====== TEXTAUSSCHNITT ======

Rudi Molacek

Dienstag, 21. Oktober 2014 - 19:00 Uhr

Projektraum Viktor Bucher

Einführung: Dr. Thomas Miessgang

22.11.2014: Führung im Rahmen der VIENNA ART WEEK 2014. Start: 15:00 Uhr, Charim Galerie



Sprezzatura, Dandyismus, Camp

Es ist gute Konvention, vor dem Ausloten der zeitgenössischen Dimension eines Phänomens nach jenen Ausprägungen zu suchen, die die Historie anbietet. Hier also eine kurze Revue künstlerischer Methoden und Verhaltensweisen, zu denen sich Molacek in Kontinuität setzen läßt. Es sind Modi, in denen Molaceks ureigene Methodik der Zurückhaltung ihre Vorgänger hat.

Sprezzatura

"Man sagt auch, dass bei einigen hervorragenden antiken Malern das Sprichwort gegolten habe, dass zuviel Fleiß schädlich sei... Die der Künstelei entgegengesetzte Tugend also, die wir für den Augenblick Lässigkeit (Sprezzatura) nennen, enthält, außer dass sie die wahre Quelle darstellt, aus der die Anmut fließt, noch einen anderen Wert... Er erweckt im Geist der Anwesenden den Eindruck, dass wer derart leicht gut handelt, viel mehr versteht als was er tut, und es noch viel besser machen könnte, wenn er auf das, was er tut, Fleiß und Mühe verwenden würde. Eine einzige mühelose Linie, ein einziger leicht hingeworfener Pinselstrich, wobei die Hand, ohne von dem emsigen Fleiß oder irgendeiner Kunst geführt zu werden, aus sich selbst heraus auf ihr Ziel in den Absichten des Malers loszugehen scheint, enthüllen auch in der Malerei deutlich die Vortrefflichkeit des Künstlers."
Dies ist die Gründungscharta künstlerischer Nonchanlance, und sie findet sich nicht von ungefähr im "Buch vom Hofmann", dem "Cortegiano" des Baldassare Castiglione, erstmals erschienen 1528. Was hier gepredigt wird, hat natürlich einen courtoisen Hintergrund, doch der Gout des Besonderen, der aus betonter Unbesonderheit entsteht, ließ sich sofort aufs Ästhetische übertragen, ja, hatte hier sein eigentliches Refugium. Sprezzatura, die Leichtigkeit, ist die Vorform von Konzeptualität: Was einer kann und weiß, muss nicht notwendig in den Bildern immer sichtbar sein.

Dandyismus

"Der Dandyismus ist auch nicht, wie viele Leute von geringerer Überlegungskraft zu glauben scheinen, eine unmäßige Liebe zur Toilette und zur materiellen Eleganz. Diese Dinge sind für den vollkommenen Dandy nur ein Symbol der aristokatischen Überlegenheit seines Geistes. So besteht denn auch für seine Augen die Vollkommenheit...in der absoluten Einfachheit, als welche in der Tat die beste Art ist, sich zu unterscheiden."

======

### AUFGABENSTELLUNG
(a) In welchem Jahr erschien laut dem Textausschnitt über Rudi Molacek der „Cortegiano“ des Baldassare Castiglione erstmals?
(b) Führe den Textausschnitt über Rudi Molacek im Anschluss an seinen letzten Satz weiter.

====== BEREITGESTELLTE DATEN ======

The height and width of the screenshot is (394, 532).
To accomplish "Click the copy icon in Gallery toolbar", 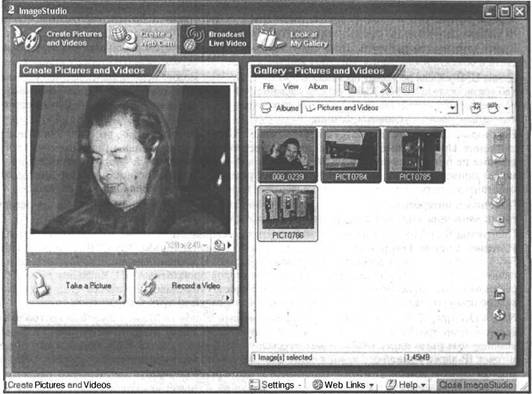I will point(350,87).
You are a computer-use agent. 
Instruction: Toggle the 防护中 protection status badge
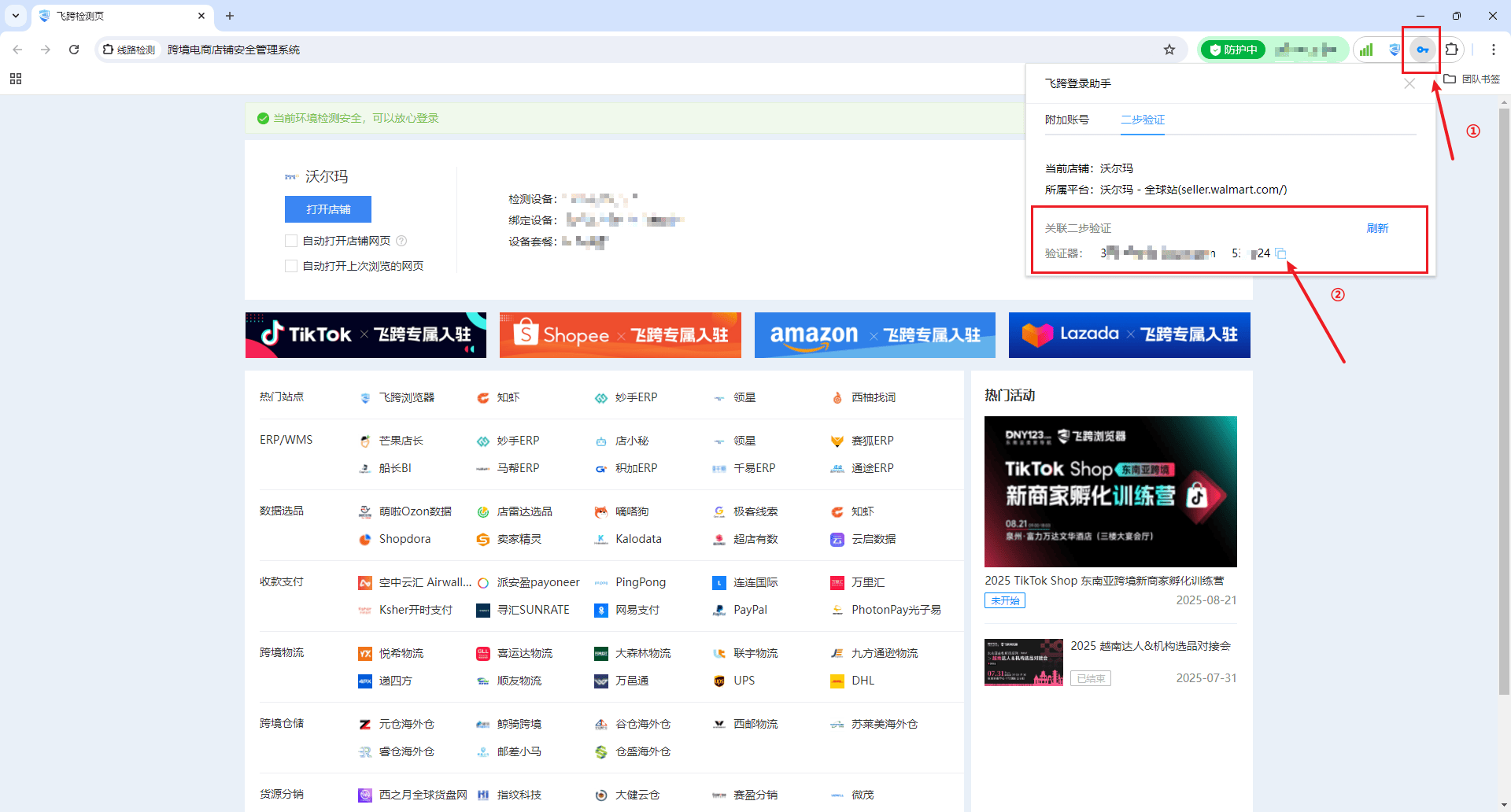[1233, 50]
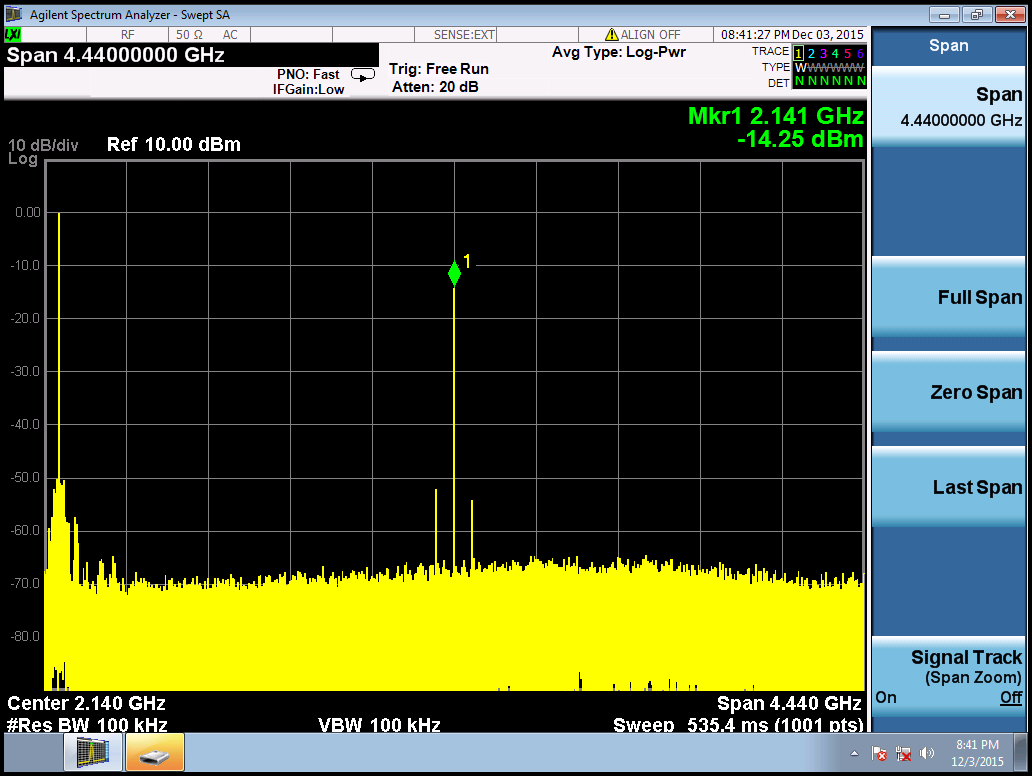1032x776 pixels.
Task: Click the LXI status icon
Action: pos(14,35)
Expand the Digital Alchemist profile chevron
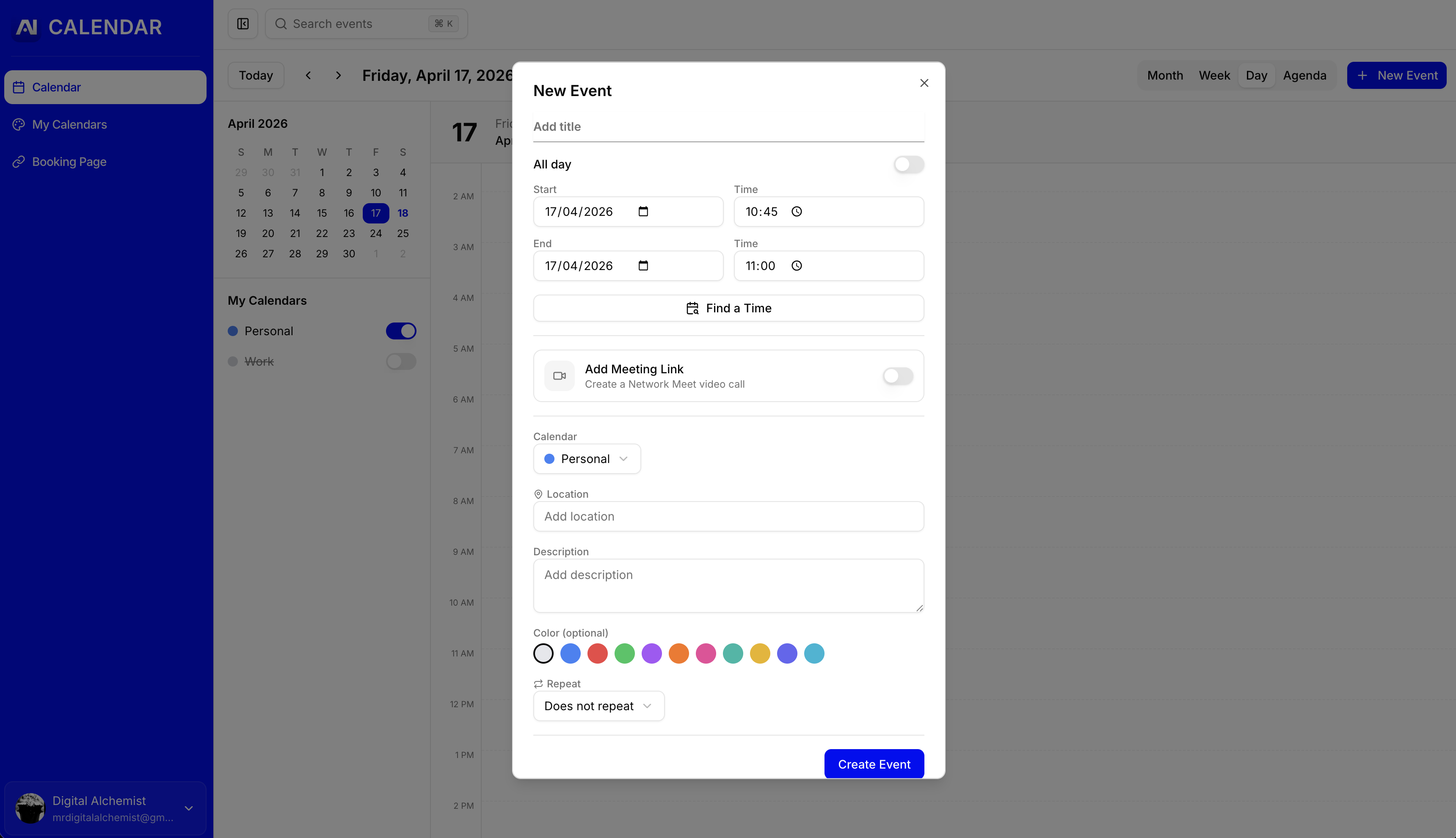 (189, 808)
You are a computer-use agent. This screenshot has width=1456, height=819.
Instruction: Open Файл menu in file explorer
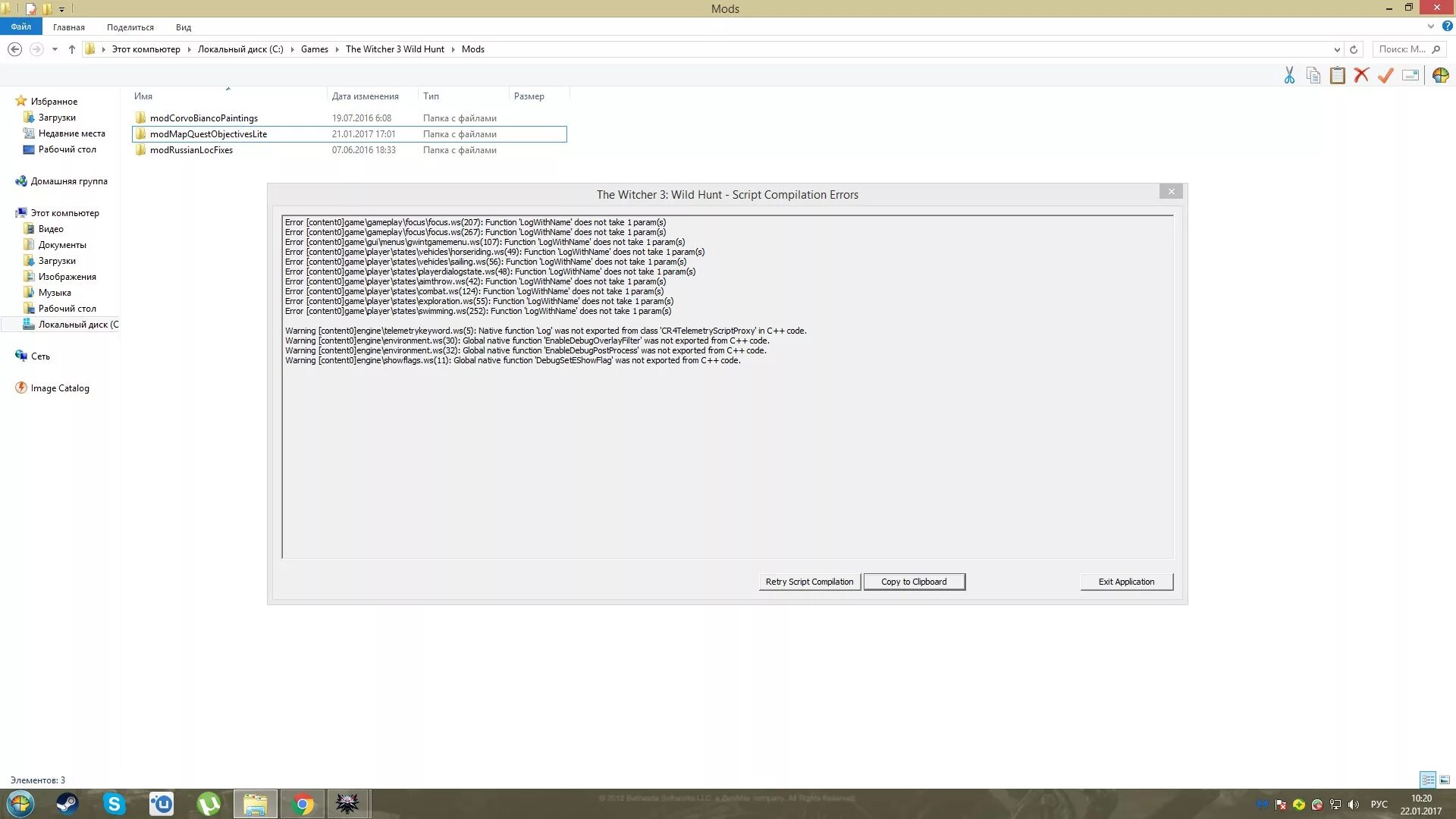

======

### ERGEBNISSE JE AUFGABE
(a) 1528.

(b)
Es ist Charles Baudelaire, dessen Sätze über den Dandy ein Weltbild des reinen Ästhetizismus für sein Jahrhundert verbindlich machen. Bezeichnenerweise stehen die soeben zitierten Ausführungen in Baudelaires 1863 publizierten Aufsatz über den "Maler des modernen Lebens", und es ist wieder ein künstlerisches, ja wie bei Castiglione ein malerisches Paradigma, das hier gesetzt wird. Gerade der Dandy, mit seiner Zwischenexistenz von ebenso entrückter Schönheit wie augenblickhaft prekärer Erscheinung, ist prädestiniert für Baudelaires berühmte Definition von Modernität: "Im Historischen das Poetische" zu suchen, "im Transitorischen das Ewige".

Camp

"In der Sphäre des Geschmacks gibt es weder ein System noch Beweise. Aber es gibt so etwas wie eine Logik des Geschmacks: eine gleichbleibende Erlebnisweise, die einem bestimmten Geschmack zugrundeliegt und ihn erzeugt...Camp ist eine Art unter anderen, die Welt als ein ästhetisches Phänomen zu betrachten. Nicht um Schönheit geht es dabei, sondern um den Grad der Kunstmäßigkeit."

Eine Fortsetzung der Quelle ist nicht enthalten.